Research question for this paper is: Does the growth in population have a positive impact on life expectancy of the people?
## year population life_expectancy
## 1 1952 47666000 65.940
## 2 1957 49182000 67.810
## 3 1962 50843200 69.240
## 4 1967 52667100 71.060
## 5 1972 54365564 72.190
## 6 1977 56059245 73.480
## 7 1982 56535636 74.980
## 8 1987 56729703 76.420
## 9 1992 56840847 77.440
## 10 1997 57479469 78.820
## 11 2002 57926999 80.240
## 12 2007 58147733 80.546
## year population life_expectancy
## Min. :1952 Min. :47666000 Min. :65.94
## 1st Qu.:1966 1st Qu.:52211125 1st Qu.:70.61
## Median :1980 Median :56297440 Median :74.23
## Mean :1980 Mean :54536958 Mean :74.01
## 3rd Qu.:1993 3rd Qu.:57000502 3rd Qu.:77.78
## Max. :2007 Max. :58147733 Max. :80.55
In order to look into Italian population and life expectancy specifically, it was selected and filtered out from the whole data set. A new table with relevant data was created. This new table includes 12 objects of 2 variables.
From the dataset we can see that minimum life expectancy for Italy has been 65.94 years and maximum 80.55 years. Median for life expectancy is 74.23 years. Life expectancy was the lowest in 1952 and highest in 2007.
What goes for the population in the year range from 1952 to 2007, we can say that the minimum number of people in the country was 47666000 and maximum 58147733. Minimum number of population was in 1952 and maximum in 2007.
In order to understand whether there is a correlation between life expectancy and the population a scatter plot was created in order to understand the relationship between two variables.
## `geom_smooth()` using formula = 'y ~ x'
The plot shows a linear relationship between population and life expectancy.
Since the data showed normal distributions from a visual view on histograms a Pearson’s correlation test was done.
## [1] 0.96
The Pearson’s correlation coeficent for life expectancy and population is 0.96. The number is positive therefore there is a very strong positive correlation between the growth of the population and life expectancy.

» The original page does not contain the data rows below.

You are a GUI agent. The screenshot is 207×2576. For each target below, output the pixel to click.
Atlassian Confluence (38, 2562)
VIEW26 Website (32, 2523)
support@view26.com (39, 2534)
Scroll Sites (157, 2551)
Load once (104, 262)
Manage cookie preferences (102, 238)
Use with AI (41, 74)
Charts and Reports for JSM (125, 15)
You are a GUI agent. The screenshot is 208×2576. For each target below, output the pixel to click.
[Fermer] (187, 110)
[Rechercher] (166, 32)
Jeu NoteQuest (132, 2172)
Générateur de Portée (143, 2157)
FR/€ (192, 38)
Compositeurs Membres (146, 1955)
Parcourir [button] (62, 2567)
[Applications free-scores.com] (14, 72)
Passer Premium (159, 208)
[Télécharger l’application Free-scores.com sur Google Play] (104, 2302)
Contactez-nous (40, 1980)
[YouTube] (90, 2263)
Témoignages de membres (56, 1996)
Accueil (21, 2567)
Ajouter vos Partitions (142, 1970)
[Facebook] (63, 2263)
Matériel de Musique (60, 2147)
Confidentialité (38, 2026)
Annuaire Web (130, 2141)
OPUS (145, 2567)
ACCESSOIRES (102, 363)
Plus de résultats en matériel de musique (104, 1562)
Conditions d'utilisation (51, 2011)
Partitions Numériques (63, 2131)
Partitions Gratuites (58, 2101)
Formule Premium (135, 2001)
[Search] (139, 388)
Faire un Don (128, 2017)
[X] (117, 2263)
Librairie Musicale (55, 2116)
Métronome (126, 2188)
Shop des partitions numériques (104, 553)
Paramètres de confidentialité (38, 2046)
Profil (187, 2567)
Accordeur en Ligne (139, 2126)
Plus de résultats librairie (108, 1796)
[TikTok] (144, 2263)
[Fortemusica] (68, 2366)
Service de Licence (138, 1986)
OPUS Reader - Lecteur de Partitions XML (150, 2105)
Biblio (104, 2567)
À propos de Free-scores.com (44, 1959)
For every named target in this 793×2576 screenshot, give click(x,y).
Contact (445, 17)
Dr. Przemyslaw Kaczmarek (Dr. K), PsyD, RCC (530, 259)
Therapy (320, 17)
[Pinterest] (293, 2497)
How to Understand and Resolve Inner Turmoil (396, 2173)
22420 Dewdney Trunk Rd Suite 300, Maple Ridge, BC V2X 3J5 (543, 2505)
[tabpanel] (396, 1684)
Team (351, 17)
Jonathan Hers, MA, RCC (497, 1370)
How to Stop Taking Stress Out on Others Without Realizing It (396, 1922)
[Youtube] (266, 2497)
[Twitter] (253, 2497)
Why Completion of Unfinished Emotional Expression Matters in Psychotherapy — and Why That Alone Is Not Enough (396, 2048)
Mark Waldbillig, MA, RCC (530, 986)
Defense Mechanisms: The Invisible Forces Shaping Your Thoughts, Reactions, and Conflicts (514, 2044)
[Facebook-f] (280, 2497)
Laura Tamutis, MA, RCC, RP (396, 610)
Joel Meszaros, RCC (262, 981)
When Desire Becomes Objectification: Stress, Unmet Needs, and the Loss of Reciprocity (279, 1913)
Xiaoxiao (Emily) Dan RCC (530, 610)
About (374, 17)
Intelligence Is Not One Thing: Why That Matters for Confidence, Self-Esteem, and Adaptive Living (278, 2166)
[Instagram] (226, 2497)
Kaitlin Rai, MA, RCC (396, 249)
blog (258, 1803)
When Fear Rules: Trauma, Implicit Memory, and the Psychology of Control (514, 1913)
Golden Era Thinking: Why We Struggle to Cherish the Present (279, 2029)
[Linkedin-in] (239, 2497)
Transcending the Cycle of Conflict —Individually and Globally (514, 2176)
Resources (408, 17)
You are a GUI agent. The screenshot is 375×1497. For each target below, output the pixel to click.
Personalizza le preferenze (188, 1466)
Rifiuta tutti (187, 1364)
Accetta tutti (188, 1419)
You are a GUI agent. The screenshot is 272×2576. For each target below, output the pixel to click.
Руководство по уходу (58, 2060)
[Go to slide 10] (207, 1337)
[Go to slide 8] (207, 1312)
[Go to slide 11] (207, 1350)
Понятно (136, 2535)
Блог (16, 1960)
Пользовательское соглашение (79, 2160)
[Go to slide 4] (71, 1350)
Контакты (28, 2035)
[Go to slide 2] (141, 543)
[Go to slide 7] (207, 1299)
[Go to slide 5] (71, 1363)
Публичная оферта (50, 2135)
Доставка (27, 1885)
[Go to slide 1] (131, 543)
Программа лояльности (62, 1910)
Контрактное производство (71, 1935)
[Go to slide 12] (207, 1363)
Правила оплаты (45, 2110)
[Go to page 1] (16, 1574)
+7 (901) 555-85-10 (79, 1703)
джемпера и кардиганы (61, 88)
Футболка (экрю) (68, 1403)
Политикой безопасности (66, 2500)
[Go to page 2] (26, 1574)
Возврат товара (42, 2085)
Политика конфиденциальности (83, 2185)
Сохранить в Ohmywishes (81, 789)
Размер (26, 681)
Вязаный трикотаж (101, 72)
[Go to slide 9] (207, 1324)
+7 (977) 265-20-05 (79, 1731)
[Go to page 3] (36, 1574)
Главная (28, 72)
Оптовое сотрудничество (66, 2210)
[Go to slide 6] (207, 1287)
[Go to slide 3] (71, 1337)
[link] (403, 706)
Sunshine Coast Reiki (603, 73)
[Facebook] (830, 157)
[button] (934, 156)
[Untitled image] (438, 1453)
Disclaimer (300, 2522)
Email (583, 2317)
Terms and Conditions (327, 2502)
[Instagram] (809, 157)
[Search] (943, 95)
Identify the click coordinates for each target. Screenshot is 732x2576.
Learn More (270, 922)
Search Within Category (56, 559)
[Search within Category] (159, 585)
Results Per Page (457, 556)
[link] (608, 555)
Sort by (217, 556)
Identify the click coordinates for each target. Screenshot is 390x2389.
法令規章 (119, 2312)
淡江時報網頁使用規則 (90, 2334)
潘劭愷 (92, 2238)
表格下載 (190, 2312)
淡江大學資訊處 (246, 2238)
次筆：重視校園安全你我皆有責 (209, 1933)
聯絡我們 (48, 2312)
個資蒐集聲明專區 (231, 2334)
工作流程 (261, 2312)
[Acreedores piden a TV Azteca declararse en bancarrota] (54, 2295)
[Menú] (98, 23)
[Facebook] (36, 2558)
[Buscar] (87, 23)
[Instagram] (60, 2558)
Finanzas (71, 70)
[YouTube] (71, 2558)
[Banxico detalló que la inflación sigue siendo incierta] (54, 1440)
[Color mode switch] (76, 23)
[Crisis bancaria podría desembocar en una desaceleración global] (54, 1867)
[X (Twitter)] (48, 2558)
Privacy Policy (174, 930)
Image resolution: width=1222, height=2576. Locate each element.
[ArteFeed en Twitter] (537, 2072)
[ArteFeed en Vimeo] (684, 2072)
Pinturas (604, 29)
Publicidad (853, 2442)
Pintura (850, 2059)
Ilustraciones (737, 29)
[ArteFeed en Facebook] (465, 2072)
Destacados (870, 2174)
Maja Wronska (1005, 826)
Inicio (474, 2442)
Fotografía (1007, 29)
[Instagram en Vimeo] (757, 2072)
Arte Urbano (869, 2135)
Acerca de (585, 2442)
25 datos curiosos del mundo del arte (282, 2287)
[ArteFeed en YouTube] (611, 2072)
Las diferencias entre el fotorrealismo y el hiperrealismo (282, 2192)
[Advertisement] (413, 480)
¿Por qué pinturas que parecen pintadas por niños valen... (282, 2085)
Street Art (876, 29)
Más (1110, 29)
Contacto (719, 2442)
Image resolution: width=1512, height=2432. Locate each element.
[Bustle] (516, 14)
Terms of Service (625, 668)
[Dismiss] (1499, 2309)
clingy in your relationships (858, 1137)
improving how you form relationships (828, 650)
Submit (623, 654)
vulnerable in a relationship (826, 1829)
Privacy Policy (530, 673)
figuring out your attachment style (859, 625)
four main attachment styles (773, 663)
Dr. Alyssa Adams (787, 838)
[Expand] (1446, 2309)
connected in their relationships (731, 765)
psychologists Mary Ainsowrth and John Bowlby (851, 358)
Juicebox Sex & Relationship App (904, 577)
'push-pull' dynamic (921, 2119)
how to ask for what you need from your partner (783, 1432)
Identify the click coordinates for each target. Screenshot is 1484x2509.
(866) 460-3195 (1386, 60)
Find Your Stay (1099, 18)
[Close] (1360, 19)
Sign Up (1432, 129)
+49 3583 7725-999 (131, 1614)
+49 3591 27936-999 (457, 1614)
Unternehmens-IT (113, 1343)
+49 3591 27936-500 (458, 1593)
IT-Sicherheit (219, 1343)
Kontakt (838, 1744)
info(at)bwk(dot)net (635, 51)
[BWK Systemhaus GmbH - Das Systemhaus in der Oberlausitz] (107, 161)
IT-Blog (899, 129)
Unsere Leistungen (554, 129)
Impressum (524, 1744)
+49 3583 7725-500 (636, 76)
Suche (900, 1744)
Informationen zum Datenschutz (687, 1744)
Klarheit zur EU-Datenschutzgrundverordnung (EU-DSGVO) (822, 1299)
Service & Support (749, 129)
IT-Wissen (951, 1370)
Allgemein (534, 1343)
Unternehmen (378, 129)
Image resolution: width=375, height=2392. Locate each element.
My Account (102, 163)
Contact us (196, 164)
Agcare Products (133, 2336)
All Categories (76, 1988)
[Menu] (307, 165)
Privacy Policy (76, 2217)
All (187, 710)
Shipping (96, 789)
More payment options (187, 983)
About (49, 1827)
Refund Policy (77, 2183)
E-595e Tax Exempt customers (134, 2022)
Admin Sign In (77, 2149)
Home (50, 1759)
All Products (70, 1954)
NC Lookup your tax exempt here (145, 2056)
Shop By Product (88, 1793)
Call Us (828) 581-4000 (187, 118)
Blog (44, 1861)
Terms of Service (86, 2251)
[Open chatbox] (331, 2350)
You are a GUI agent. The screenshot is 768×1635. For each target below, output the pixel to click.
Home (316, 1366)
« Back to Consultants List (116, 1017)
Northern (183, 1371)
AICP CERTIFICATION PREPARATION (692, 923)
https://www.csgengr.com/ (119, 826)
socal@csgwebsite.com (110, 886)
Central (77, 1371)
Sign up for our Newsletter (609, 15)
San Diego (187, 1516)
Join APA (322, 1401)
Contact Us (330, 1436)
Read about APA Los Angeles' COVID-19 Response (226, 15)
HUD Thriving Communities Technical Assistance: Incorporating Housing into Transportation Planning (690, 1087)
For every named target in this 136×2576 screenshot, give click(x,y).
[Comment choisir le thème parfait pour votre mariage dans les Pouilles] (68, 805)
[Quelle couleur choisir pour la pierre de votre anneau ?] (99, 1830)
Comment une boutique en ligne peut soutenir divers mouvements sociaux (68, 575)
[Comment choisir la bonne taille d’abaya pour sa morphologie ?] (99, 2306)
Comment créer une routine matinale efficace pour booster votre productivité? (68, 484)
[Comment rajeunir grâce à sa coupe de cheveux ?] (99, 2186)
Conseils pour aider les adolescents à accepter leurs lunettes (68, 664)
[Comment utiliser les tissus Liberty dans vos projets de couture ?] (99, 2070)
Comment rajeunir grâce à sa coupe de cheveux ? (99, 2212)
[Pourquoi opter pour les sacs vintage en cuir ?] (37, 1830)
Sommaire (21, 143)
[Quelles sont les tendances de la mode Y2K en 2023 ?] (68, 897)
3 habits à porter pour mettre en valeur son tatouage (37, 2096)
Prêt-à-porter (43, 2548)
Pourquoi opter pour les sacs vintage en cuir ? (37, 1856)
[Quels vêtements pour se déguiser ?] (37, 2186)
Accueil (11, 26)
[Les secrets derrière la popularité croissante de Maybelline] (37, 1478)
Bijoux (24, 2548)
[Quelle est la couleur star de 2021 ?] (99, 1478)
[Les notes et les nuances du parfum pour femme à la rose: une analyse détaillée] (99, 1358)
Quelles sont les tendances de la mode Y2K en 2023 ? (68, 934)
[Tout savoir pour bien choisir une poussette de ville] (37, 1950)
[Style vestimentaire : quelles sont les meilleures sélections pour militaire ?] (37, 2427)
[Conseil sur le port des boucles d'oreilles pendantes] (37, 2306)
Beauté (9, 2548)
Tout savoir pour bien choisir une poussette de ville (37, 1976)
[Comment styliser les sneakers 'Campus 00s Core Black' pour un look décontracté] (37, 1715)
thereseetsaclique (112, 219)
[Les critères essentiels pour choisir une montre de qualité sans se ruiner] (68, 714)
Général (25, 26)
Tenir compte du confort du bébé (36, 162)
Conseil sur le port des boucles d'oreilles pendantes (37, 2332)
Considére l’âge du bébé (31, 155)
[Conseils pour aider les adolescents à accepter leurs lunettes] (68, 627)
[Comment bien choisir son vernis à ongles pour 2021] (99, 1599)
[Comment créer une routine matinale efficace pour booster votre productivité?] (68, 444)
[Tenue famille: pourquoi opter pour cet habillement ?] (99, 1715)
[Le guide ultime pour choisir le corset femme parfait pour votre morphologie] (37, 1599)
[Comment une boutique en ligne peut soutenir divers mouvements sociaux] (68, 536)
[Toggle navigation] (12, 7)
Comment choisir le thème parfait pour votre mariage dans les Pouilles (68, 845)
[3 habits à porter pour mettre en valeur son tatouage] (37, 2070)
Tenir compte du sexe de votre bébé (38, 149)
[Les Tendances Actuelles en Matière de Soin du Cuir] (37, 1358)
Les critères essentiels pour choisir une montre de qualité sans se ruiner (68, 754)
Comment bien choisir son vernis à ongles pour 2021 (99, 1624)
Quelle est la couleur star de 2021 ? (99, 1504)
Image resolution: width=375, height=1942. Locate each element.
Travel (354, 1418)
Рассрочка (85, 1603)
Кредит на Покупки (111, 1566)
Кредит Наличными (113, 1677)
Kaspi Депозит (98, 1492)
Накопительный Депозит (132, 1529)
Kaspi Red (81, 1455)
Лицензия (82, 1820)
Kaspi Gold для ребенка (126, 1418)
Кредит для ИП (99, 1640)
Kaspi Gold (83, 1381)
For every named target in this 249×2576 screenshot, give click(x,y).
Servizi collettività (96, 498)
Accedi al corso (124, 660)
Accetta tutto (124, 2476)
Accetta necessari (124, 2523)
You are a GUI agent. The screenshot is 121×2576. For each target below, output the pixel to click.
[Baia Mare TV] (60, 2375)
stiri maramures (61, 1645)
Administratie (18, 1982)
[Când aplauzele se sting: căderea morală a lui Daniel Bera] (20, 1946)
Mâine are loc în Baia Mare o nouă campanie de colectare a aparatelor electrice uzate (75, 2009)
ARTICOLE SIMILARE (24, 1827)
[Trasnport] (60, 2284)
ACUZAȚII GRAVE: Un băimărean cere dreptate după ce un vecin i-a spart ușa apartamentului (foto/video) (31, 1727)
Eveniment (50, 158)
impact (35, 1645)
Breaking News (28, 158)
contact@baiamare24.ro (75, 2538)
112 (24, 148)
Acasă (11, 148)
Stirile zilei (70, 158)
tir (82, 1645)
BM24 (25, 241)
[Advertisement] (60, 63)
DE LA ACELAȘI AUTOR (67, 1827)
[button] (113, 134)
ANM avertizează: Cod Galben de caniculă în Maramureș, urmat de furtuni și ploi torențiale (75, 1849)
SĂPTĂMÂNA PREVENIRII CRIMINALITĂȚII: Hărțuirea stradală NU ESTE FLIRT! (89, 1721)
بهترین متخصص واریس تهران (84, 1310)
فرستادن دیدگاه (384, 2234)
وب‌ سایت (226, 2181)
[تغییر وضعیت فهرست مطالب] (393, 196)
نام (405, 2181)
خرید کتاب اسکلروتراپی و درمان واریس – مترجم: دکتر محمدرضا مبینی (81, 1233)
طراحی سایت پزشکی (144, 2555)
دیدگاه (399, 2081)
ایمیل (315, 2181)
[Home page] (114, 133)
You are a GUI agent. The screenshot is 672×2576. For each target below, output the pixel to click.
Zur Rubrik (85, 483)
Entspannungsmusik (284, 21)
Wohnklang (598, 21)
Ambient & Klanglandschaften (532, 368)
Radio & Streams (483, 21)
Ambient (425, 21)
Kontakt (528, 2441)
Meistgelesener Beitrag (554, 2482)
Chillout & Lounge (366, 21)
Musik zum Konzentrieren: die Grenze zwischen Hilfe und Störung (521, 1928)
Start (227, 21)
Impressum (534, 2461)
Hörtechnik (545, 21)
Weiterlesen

In order to proceed with the hypotesis testing, the research hypotesis were stated:
H0 There is NO relationship between life expectancy and population
H1 There IS a relationship between life expectancy and population
The selected statistical test for this was Pearson’s r test.
## [1] 0.96
##
## Pearson's product-moment correlation
##
## data: life_expectancy and population
## t = 10.664, df = 10, p-value = 8.79e-07
## alternative hypothesis: true correlation is not equal to 0
## 95 percent confidence interval:
## 0.8556059 0.9886580
## sample estimates:
## cor
## 0.958736
The Pearson’s correlation test was done on the variables of the population and life expectancy and the p-value is 0.000000879 which is less than the significance level alpha = 0.05. Therefore, we can conclude that there is a significant very strong positive correlation between the population number and life expectancy, r (10) = .96, p < .00001.
Based on the statistical test done, there is a very strong positive relationship between population growth and life expectancy of the same population. As was shown, then Italian population has continued growing from 1952 to 2007 and together with this growth the life expectancy is greater.